When I write, it’s the research that I like the most. Whether I’m looking at Celtic mythology or clockwork mechanisms through the centuries; theories on climate change or the view from one small island to another (like the one above) – the research keeps me involved in the story.

During the 2020 Pandemic, I had to rely mainly on the internet as travel was restricted, and using tools such as Google Maps is almost as good as being there. I say almost because you can’t beat physically being in a location. Take the view above as an example, not the best photograph I’ve ever taken but to get there I had to take three ferries, the last one a small 8 person boat across a narrow strait of seawater shared with a canoeist and two young swimmers who I’m sure were doing it for fun rather than to avoid paying the ferryman. The heat was very un-Scottish at 26 ºC, with the slightest sea-breeze carrying a tang of seaweed and ozone which was insufficient to cool me down. Layered over that were wild flower notes to produce a cocktail good enough to drink. It’s no wonder poets turn all whimsical by the seaside.

One thing I find strange is that there doesn’t appear to be a word for the smell of the sea. If you’re walking after a fresh rainfall then there’s a word for the characteristic smell of rain on pavements or rock – petrichor. This is a fairly recent word, named by Australian scientists in 1964 and made from the Greek Petra (for stone) and Ichor (for blood of the gods).

The smell of the sea at low tide is from chemicals called dictyopterenes, which are sex pheromones produced by seaweed eggs to attract the sperm. And on top of all this is the iodine smell of the sea, which is actually the bromophenols produced by marine worms and algae. If I combine the Greek for sex (fylo) with sea (Thalassa) I come up with the sea smelling of fylothalassa (or sexsea).

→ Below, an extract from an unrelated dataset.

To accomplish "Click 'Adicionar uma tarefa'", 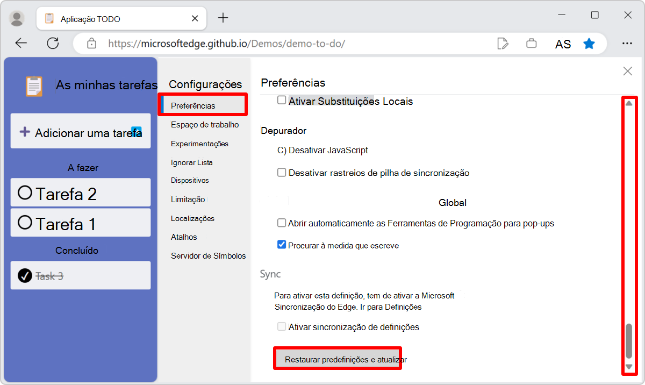I will click(x=80, y=131).

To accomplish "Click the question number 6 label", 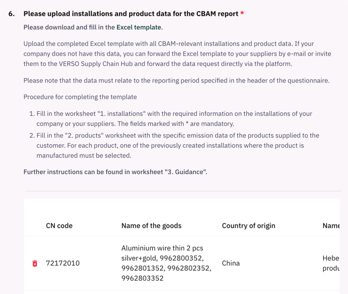I will tap(12, 14).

And this is the trouble with research, start off with something entirely innocent and before you know it you’re up to your neck in the strangest diversions taking you well away from the route you initially had planned!

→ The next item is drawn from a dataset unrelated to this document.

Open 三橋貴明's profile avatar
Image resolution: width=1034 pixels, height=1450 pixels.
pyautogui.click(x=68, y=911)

Back to the research. So I’m looking at this view, imagining a storyline running like a film in my head and breathing in the fylothalassa in the heat of the day, seeing the clouds folding around Ben More in the distance and suddenly everything is that more real. That’s why I do the research, so I can place myself in the story, describe what I see, hear and smell – and if I can do a good enough job of that then I can hopefully take the reader with me.

Accomplished writers I’m sure can do this without stirring from their comfortable chair, but if I’m not physically there then I can’t see what’s happening. In my imagination there’s a yacht not too far away, imprisoned on board is my main character and a supporting cast who develop features and characters until they become fully formed – as real as you and I. The smooth talking captain; the wiry criminal sidekick and his thuggish mate making up the crew. Wind ruffles the sails, you can hear how slack they are as they wait for a decent breeze to pick up. Out on the water, seal heads poke up inquisitively before ducking back down again like seaborne whac-a-moles. Overhead the unmistakable outline of a sea-eagle, its tail as white as a summer cloud, wings ending in feathery fingers feeling each nuance of the wind.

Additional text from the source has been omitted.